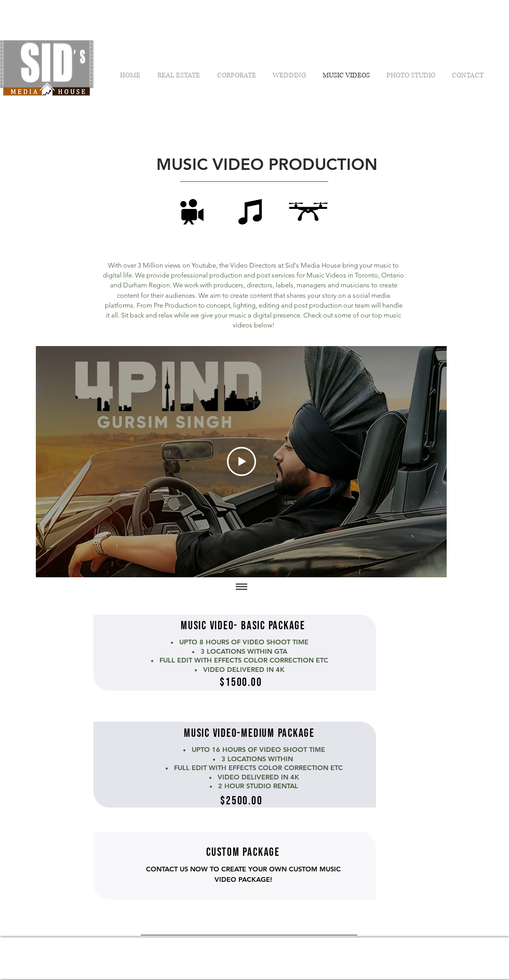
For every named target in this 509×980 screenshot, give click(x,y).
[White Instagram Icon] (475, 972)
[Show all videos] (242, 588)
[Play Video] (242, 462)
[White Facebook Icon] (448, 972)
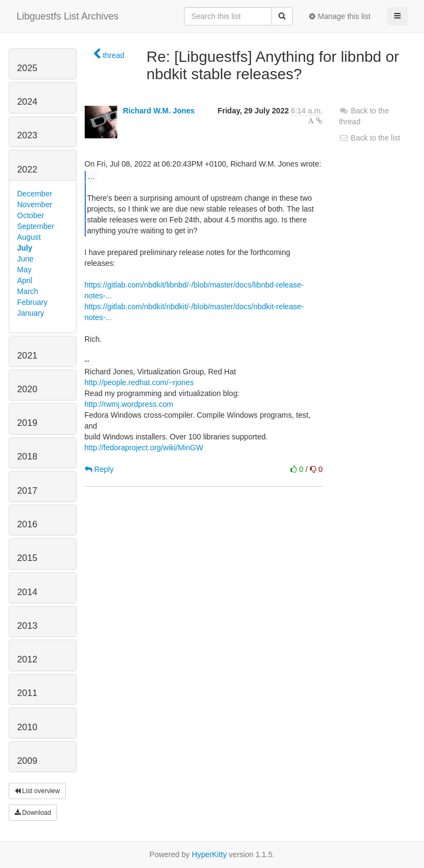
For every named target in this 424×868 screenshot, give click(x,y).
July (25, 248)
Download (33, 813)
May (24, 270)
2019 (27, 423)
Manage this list (339, 16)
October (31, 215)
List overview (37, 791)
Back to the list (369, 138)
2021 (27, 355)
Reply (99, 469)
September (36, 226)
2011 (27, 693)
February (33, 302)
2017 (27, 490)
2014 (27, 592)
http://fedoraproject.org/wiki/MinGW (144, 448)
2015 (27, 558)
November (35, 205)
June (26, 259)
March (28, 291)
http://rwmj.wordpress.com (129, 404)
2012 (27, 659)
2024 (27, 101)
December (35, 194)
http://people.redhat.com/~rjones (139, 382)
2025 (27, 68)
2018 (27, 456)
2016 (27, 524)
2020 (27, 389)
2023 (27, 135)
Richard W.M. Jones (159, 111)
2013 (27, 626)
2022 (27, 169)
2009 (27, 761)
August (29, 237)
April (25, 280)
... (91, 176)
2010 (27, 727)
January (31, 313)
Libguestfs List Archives (68, 16)
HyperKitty (209, 854)
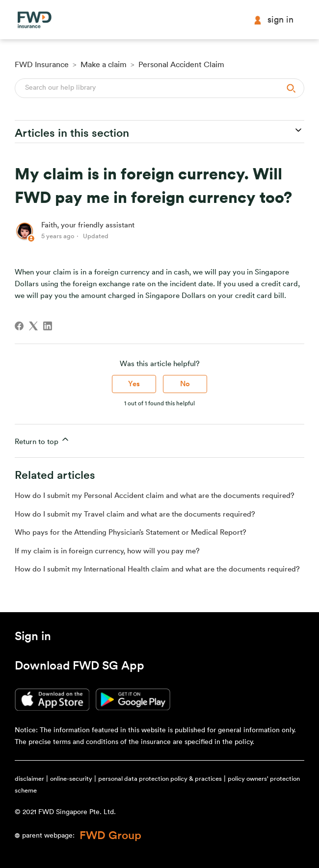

● ● ● ● ● ● ●

| WRITTEN EXERCISE |
Could you write out all the items above again, switching "screenshot" to "screen capture" and changing nothing else? Leave out the pictures.

| EXPECTED ANSWER |
For every named target in this 509×980 screen capture, give click(x,y).
[White Instagram Icon] (475, 972)
[Show all videos] (242, 588)
[Play Video] (242, 462)
[White Facebook Icon] (448, 972)
For every named target in this 424×868 screen capture, give click(x,y).
July (25, 248)
Download (33, 813)
May (24, 270)
2019 (27, 423)
Manage this list (339, 16)
October (31, 215)
List overview (37, 791)
Back to the list (369, 138)
2021 (27, 355)
Reply (99, 469)
September (36, 226)
2011 (27, 693)
February (33, 302)
2017 (27, 490)
2014 (27, 592)
http://fedoraproject.org/wiki/MinGW (144, 448)
2015 (27, 558)
November (35, 205)
June (26, 259)
March (28, 291)
http://rwmj.wordpress.com (129, 404)
2012 (27, 659)
2024 (27, 101)
December (35, 194)
http://people.redhat.com/~rjones (139, 382)
2025 (27, 68)
2018 (27, 456)
2016 (27, 524)
2020 (27, 389)
2023 (27, 135)
Richard W.M. Jones (159, 111)
2013 (27, 626)
2022 (27, 169)
2009 (27, 761)
August (29, 237)
April (25, 280)
... (91, 176)
2010 (27, 727)
January (31, 313)
Libguestfs List Archives (68, 16)
HyperKitty (209, 854)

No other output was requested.